Monday, May 23, 2011

It could be raining, day two.

Typing is difficult enough. I wish Jill would stop licking my left hand and go eat some toilet paper. She also loves to rub her mouth on the corners of the screen. They sure know how to get our attention.

Friday late afternoon it became painfully clear I would not get this insurance mess resolved. Around 4:30 I said to Wanda, "Nothing is going to get done until Monday morning." I vowed to put it aside, away, out of my head, until then.

A total of forty five minutes passed before I started stressing about the medications. "What am I going to do if this isn't rectified Monday morning?" I yelled.
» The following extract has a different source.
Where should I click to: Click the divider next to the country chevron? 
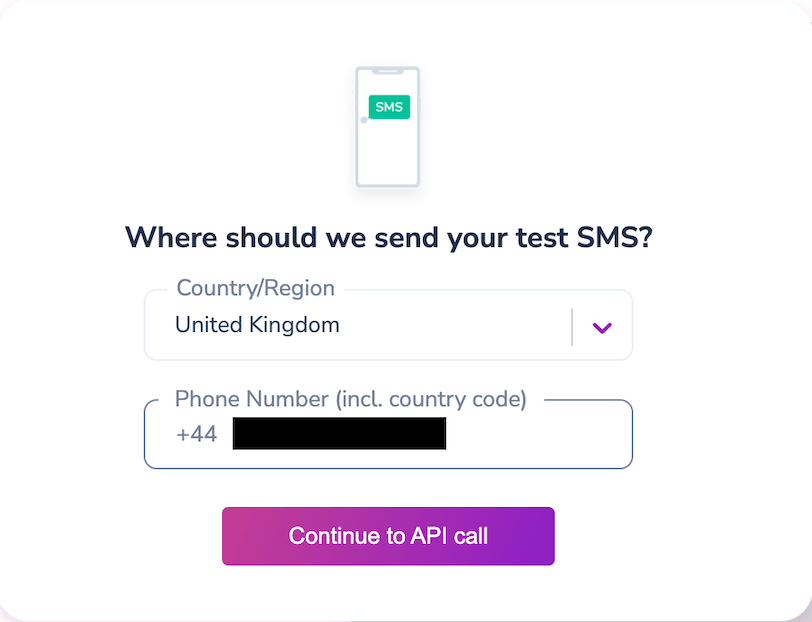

Wanda, always the voice of understanding and reason said, "You lasted forty five minutes and have two days to go, stop it" So, I did, sort of. I only brought it up twenty or thirty time over the week end.

This morning at six forty five I was staring at the clock. "Hank" my new adjuster started work at seven.  I was determined not to call him until at least two minutes after. Then I thought I should give him a few minutes, he called me at ten after seven.

Watching the clock while waiting for an important call is excruciating. Time passes like the last five minutes of a basketball game, a minute is an eternity. I have always hated being in this situation. I don't want to be perceived as a pain, but, I need answers. I told "Hank" I understood he would be dealing with many things while I only had me to think about. He assured me I was his one and only priority, he would work on nothing else until we had a resolution. I can't express how secure this made me feel. "Hank" told me what he was doing and when he would get back to me.

An hour passed, "Hank" called with very good news. My information was now in his computer system and "Elm" was doing the same. "Joyce" at "Elm" would contact me when she was finished. He told me to call her if I didn't hear anything within an hour.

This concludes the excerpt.